══ Provided data

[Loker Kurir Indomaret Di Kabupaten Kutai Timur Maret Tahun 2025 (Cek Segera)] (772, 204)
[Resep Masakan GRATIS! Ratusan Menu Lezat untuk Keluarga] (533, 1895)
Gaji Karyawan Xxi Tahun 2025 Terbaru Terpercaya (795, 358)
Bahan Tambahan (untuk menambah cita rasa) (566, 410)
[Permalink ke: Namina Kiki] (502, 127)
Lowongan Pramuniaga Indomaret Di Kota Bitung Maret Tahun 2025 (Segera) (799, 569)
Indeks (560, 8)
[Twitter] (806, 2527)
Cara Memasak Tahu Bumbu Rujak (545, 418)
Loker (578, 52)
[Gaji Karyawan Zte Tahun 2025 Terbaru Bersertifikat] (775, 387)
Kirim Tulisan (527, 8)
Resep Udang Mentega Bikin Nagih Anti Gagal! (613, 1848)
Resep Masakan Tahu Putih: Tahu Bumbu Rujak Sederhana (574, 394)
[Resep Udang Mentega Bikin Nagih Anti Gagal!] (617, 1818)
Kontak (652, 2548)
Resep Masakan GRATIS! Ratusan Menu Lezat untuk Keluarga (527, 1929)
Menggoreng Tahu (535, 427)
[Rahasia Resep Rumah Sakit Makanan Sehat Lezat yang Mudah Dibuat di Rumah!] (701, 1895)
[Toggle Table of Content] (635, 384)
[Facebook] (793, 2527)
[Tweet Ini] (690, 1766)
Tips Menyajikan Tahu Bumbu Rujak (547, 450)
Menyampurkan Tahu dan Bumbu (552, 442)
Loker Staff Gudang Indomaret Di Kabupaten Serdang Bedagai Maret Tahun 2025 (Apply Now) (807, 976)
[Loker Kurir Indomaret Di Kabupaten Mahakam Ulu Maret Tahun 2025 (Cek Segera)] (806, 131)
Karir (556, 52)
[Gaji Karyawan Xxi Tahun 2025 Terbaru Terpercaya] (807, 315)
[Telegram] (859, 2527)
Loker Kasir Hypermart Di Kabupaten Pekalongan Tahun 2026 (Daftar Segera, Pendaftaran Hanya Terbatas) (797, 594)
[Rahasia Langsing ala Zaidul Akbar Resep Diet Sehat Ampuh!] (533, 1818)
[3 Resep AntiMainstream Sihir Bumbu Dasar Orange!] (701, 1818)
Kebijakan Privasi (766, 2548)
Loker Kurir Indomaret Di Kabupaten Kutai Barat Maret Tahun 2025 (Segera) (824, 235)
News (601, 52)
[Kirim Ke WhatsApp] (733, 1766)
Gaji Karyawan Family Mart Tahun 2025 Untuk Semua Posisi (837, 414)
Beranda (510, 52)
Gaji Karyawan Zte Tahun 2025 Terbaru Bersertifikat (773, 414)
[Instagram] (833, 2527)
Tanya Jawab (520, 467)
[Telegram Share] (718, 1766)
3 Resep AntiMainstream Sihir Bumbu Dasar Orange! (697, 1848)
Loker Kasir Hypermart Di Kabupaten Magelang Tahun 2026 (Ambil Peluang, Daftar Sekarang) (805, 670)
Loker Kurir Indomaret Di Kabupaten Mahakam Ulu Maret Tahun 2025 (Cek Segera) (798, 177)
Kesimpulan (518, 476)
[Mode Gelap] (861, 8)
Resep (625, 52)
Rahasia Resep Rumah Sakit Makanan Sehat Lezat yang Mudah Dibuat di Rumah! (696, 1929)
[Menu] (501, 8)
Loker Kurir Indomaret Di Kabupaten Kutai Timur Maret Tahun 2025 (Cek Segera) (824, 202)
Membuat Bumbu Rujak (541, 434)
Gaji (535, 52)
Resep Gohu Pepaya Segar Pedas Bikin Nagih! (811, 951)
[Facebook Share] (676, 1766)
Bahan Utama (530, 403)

════

### Work instructions
Find every line above that contains the word "Kasir", and return each one.

### Output of the exercise
Loker Kasir Hypermart Di Kabupaten Pekalongan Tahun 2026 (Daftar Segera, Pendaftaran Hanya Terbatas) (797, 594)
Loker Kasir Hypermart Di Kabupaten Magelang Tahun 2026 (Ambil Peluang, Daftar Sekarang) (805, 670)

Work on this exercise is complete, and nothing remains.